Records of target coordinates
------------------------------------------------------------

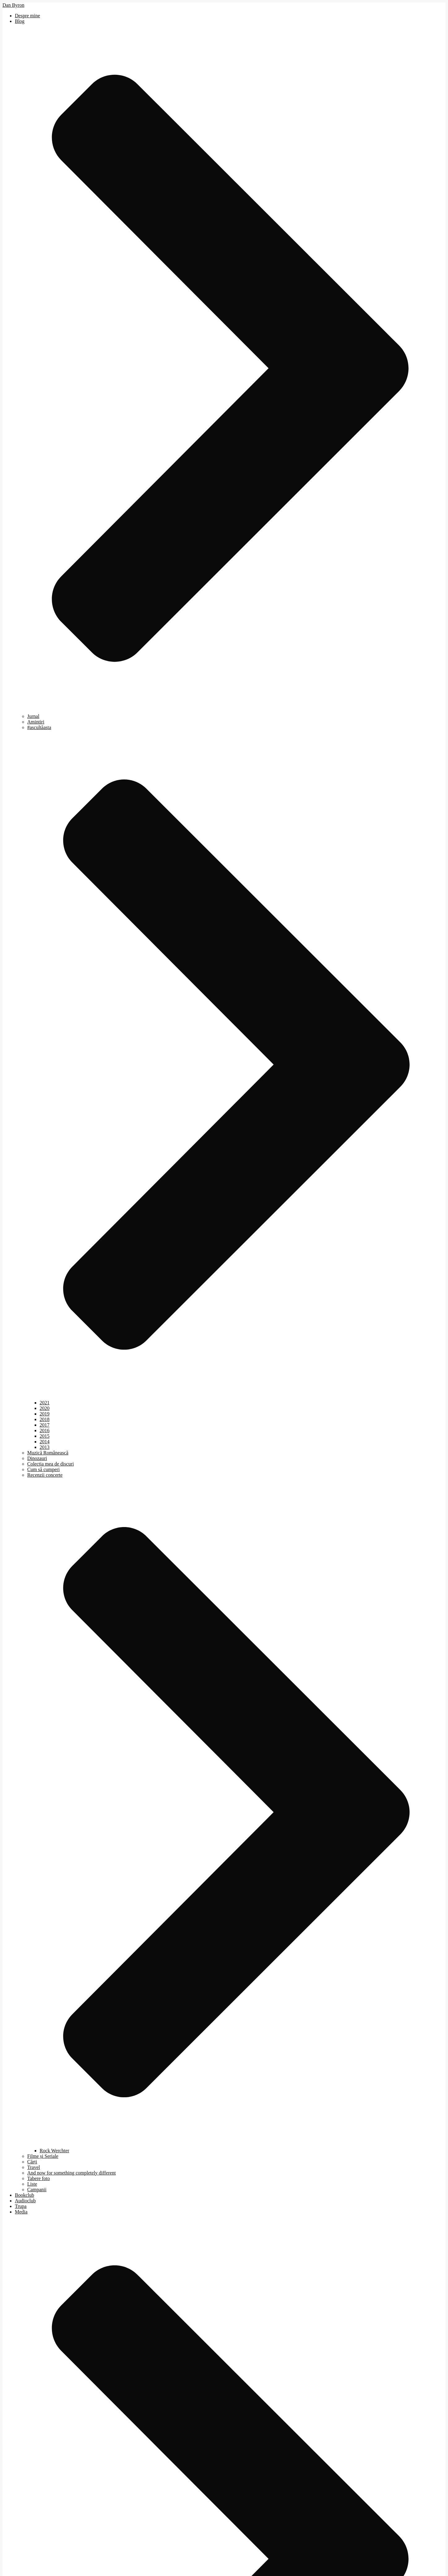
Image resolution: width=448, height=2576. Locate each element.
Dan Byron (13, 5)
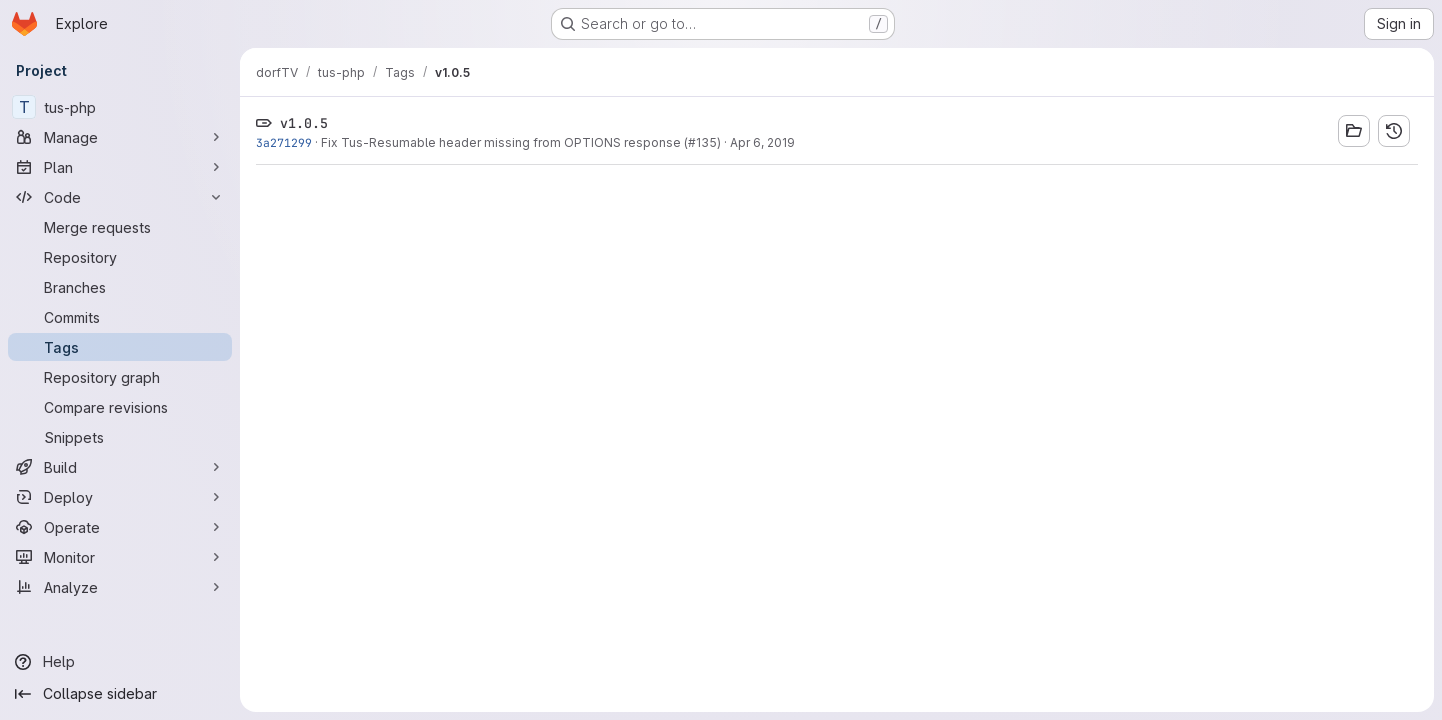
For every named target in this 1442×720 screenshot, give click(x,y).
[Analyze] (120, 587)
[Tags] (120, 347)
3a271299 (284, 142)
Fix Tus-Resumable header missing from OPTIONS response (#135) (521, 142)
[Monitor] (120, 557)
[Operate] (120, 527)
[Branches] (120, 287)
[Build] (120, 467)
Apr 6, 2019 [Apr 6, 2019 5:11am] (762, 142)
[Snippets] (120, 437)
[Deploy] (120, 497)
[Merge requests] (120, 227)
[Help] (120, 662)
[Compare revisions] (120, 407)
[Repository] (120, 257)
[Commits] (120, 317)
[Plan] (120, 167)
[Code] (120, 197)
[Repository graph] (120, 377)
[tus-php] (120, 107)
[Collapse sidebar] (120, 694)
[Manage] (120, 137)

------------------------------------------------------------

• GIVEN INSTRUCTION: Write out all the records again with "Deploy" switched to "Release" and everything else unchanged. Leave the pictures out.

• SOLUTION TO THIS PROBLEM:
Image resolution: width=448, height=2576. Locate each element.
Dan Byron (13, 5)
For every named target in this 1442×720 screenshot, give click(x,y).
[Analyze] (120, 587)
[Tags] (120, 347)
3a271299 (284, 142)
Fix Tus-Resumable header missing from OPTIONS response (#135) (521, 142)
[Monitor] (120, 557)
[Operate] (120, 527)
[Branches] (120, 287)
[Build] (120, 467)
Apr 6, 2019 [Apr 6, 2019 5:11am] (762, 142)
[Snippets] (120, 437)
[Release] (120, 497)
[Merge requests] (120, 227)
[Help] (120, 662)
[Compare revisions] (120, 407)
[Repository] (120, 257)
[Commits] (120, 317)
[Plan] (120, 167)
[Code] (120, 197)
[Repository graph] (120, 377)
[tus-php] (120, 107)
[Collapse sidebar] (120, 694)
[Manage] (120, 137)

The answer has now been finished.